▶ _What to work on_:
Render this sentence from the microscopy text in Spanish: "The size is consistent with that of the pristine Au NCs (Fig. S1b, ESI†), confirming that the Au NCs were well maintained during encapsulation."

To investigate the structure, high-resolution transmission electron microscopy (HRTEM) was employed to examine Au₂₅@Cu-BTC, as shown in Fig. 1b. Au NCs are clearly observed in the HRTEM image and uniformly dispersed in Cu₃(BTC)₂ with an average diameter of 1.34 nm (Fig. 1b inset). The size is consistent with that of the pristine Au NCs (Fig. S1b, ESI†), confirming that the Au NCs were well maintained during encapsulation. Cu₃(BTC)₂ was reported to have cavities with 1.33 nm size and 3D connected channels with 1.8 nm windows,²⁴ so ultrasmall Au NCs can be confined in the cavities of Cu₃(BTC)₂ and/or implanted into their channels, preventing the aggregation of the Au NCs. The formation of Au₂₅@Cu-BTC was further verified by scanning transmission electron microscopy (STEM) and corresponding energy-dispersive X-ray spectroscopy (EDS) elemental analysis (Fig. 1c and d). The EDS mapping images illustrate that Cu, Au, C, O and S are uniformly distributed, and the good coincidence relation between Cu and O as well as Au and S further confirms that the hierarchical structure has been successfully constructed. The amount of Au in the Au₂₅@Cu-BTC composite is determined to be 11.6 wt% by ICP-AES, and the content of Au NCs in this composite is roughly calculated to be 18.1 wt% based on the molecular formula of Au₂₅(p-MBA)₁₈.

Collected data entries
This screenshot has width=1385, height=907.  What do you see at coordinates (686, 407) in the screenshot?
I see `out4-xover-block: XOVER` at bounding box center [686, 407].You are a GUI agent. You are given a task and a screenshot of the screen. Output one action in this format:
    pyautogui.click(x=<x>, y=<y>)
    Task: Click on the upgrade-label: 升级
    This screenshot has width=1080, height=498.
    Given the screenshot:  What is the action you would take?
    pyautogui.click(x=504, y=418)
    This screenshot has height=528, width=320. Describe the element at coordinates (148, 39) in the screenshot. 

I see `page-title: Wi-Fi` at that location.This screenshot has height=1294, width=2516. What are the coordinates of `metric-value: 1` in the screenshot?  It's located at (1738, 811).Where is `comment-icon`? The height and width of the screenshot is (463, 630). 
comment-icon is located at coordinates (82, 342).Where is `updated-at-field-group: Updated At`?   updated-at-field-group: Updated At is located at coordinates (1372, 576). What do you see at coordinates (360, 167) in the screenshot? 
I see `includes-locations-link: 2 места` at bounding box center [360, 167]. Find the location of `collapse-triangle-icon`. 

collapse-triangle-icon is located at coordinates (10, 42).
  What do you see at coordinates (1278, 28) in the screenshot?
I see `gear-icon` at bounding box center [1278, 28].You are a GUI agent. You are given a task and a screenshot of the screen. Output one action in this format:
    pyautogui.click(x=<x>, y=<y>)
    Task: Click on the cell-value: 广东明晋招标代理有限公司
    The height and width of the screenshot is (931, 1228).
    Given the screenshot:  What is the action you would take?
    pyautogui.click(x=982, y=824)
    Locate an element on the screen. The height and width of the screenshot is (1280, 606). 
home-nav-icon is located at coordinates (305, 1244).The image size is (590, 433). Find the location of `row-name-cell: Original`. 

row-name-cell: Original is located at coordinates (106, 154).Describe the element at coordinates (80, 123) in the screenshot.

▶ _Exercise answer_:
El tamaño concuerda con el de los Au NCs prístinos (Fig. S1b, ESI†), lo que confirma que los Au NCs se mantuvieron bien durante la encapsulación.